━━ Source text ━━

St Philip’s Christian Education Foundation – Central Office | SHAC

SHAC have enjoyed working with St Philip’s Christian Education Foundation (SPCEF) for over a decade. It is our absolute honour to present their new Central Office & Teaching School project in Waratah. The 3-storey building is a civic contribution to the school community, with direct reference to the 1920’s St Philip’s Church, which remains adaptively re-purposed, and is the location of the commencement of the first St Philip’s College in 1982.

The form of the building and materiality compliments the existing church, without mimicking it. It is a long simplified rectangular form accented with moments of delight. The skillion roof ensures a wash of soft light permeates through the building. The contrasting banded dark brick on the new building juxtaposes the original decorative cream ecclesiastical bricks.

Pokolbin House | Matthew Woodward Architecture

Across a natural ridge over a slope of heritage vineyards, lies a sequenced ternary of interconnected pavilions. Here, the pragmatic demands of a working estate in one of Australia’s most established wine regions are combined with the refined easiness of a Sydney family’s country retreat.

The house is arranged with poetic rationality and is unified by a series of open-air connections.

The restrained material palette of stone and whiteness accompanies both the spatial and formal purity of the home. The choreography of circulation incorporates sky, ground and views with cantilevered overhangs that provide functional protection from harsh Australian conditions.

There is a considered balance of openness and privacy for family and friends and a mindfulness of surrounding nature in one of Australia’s most celebrated wine destinations.

━━━
━━ Material ━━

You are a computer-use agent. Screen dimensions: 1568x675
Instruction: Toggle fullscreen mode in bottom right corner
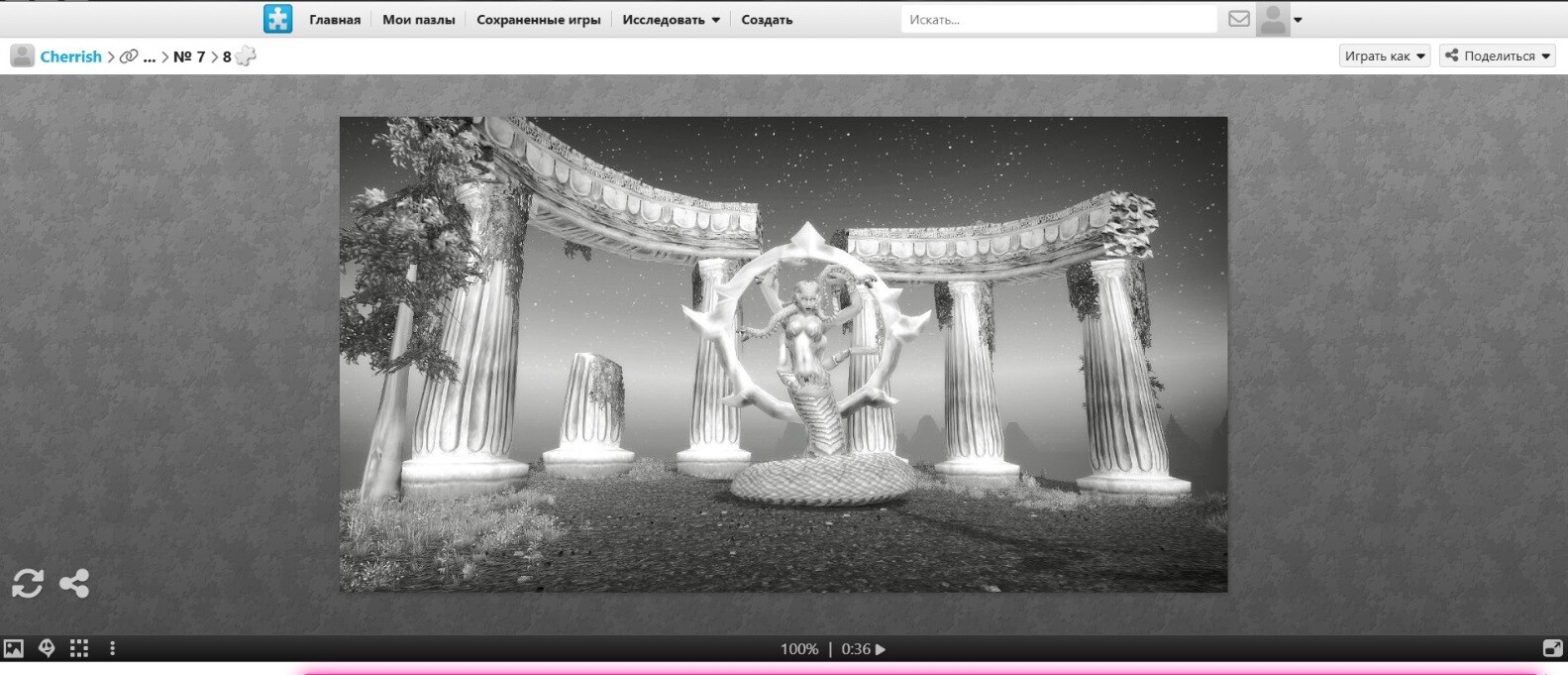(x=1552, y=648)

━━━

* Stated exercise A: From the source text, reproduce the passage from "Pokolbin House |" up to and including "of open-air connections.", substituting "wings" for "pavilions".
* Stated exercise B: In the source text, what does the choreography of circulation at Pokolbin House incorporate? List every item named.

* Problem solution A:
Pokolbin House | Matthew Woodward Architecture

Across a natural ridge over a slope of heritage vineyards, lies a sequenced ternary of interconnected wings. Here, the pragmatic demands of a working estate in one of Australia’s most established wine regions are combined with the refined easiness of a Sydney family’s country retreat.

The house is arranged with poetic rationality and is unified by a series of open-air connections.

* Problem solution B: Sky, ground and views.